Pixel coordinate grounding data
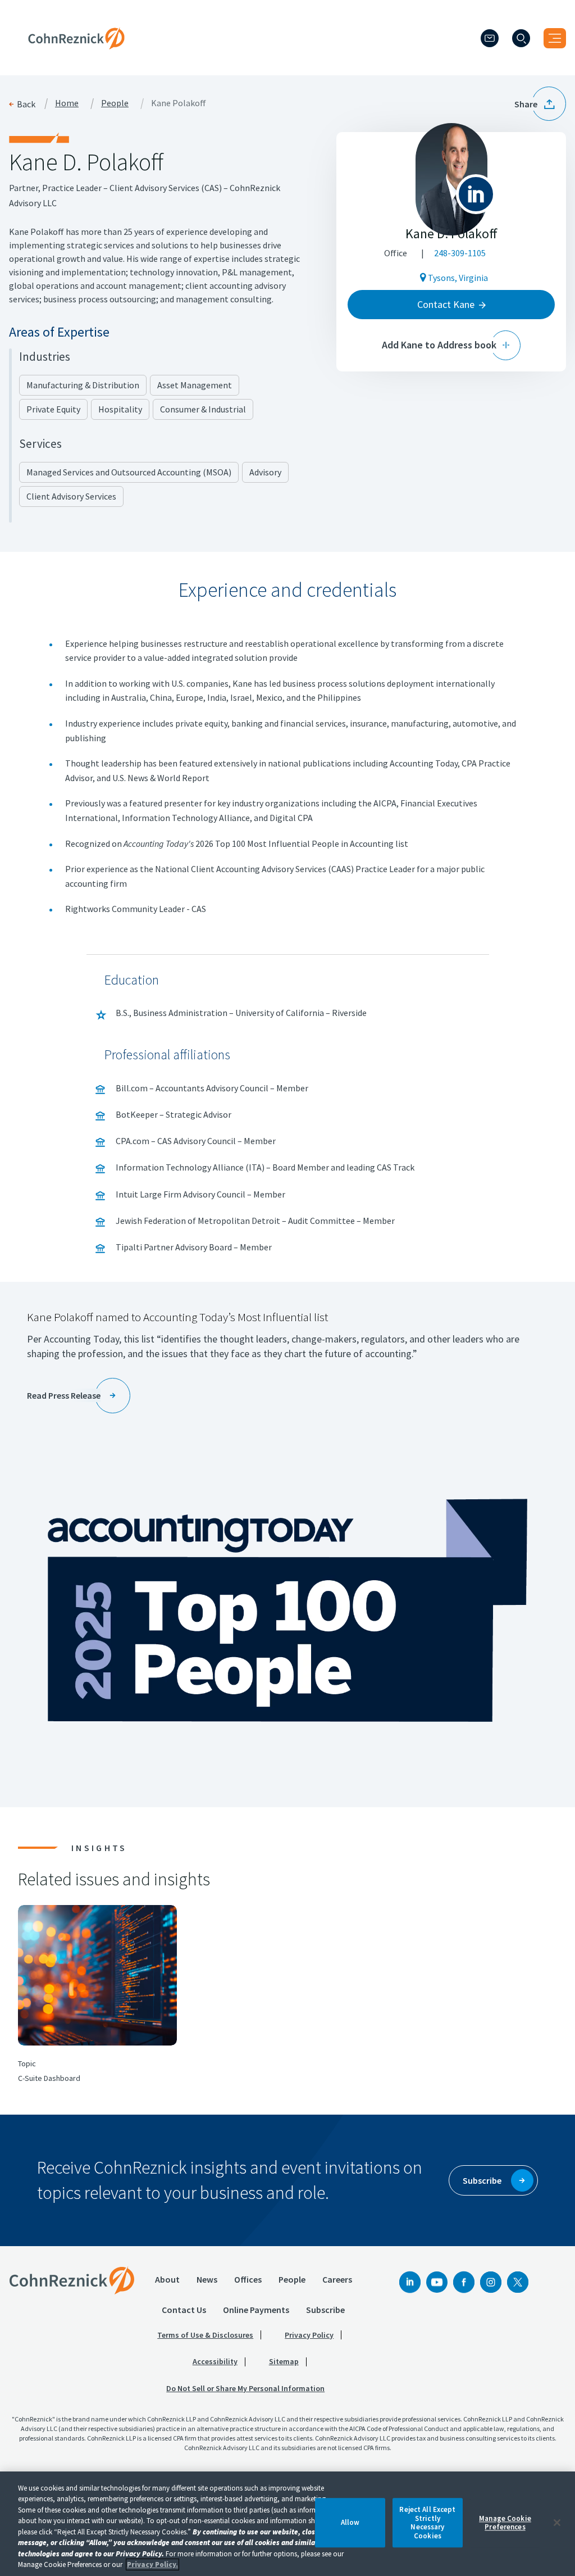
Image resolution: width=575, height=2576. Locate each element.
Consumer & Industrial (203, 409)
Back (26, 104)
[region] (287, 2523)
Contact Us (184, 2309)
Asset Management (194, 385)
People (115, 103)
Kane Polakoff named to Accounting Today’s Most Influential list (177, 1317)
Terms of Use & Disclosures (205, 2335)
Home (67, 103)
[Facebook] (463, 2282)
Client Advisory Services (71, 496)
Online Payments (256, 2309)
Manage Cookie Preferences (505, 2523)
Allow (350, 2523)
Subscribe (325, 2309)
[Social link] (410, 2282)
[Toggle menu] (555, 38)
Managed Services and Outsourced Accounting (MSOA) (128, 472)
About (167, 2279)
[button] (540, 104)
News (207, 2279)
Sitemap (284, 2361)
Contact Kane (445, 304)
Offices (248, 2279)
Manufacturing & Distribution (82, 385)
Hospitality (120, 409)
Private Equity (53, 409)
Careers (337, 2279)
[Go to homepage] (72, 2280)
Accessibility (215, 2361)
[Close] (557, 2522)
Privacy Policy (309, 2335)
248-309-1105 (460, 252)
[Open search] (521, 38)
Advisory (265, 472)
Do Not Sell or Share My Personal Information (245, 2388)
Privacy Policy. (152, 2564)
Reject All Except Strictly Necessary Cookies (427, 2523)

§ **Exercise aim**
Report each line in the data above that holds the word "Accounting" by copying it.

§ **Solution**
Kane Polakoff named to Accounting Today’s Most Influential list (177, 1317)
Managed Services and Outsourced Accounting (MSOA) (128, 472)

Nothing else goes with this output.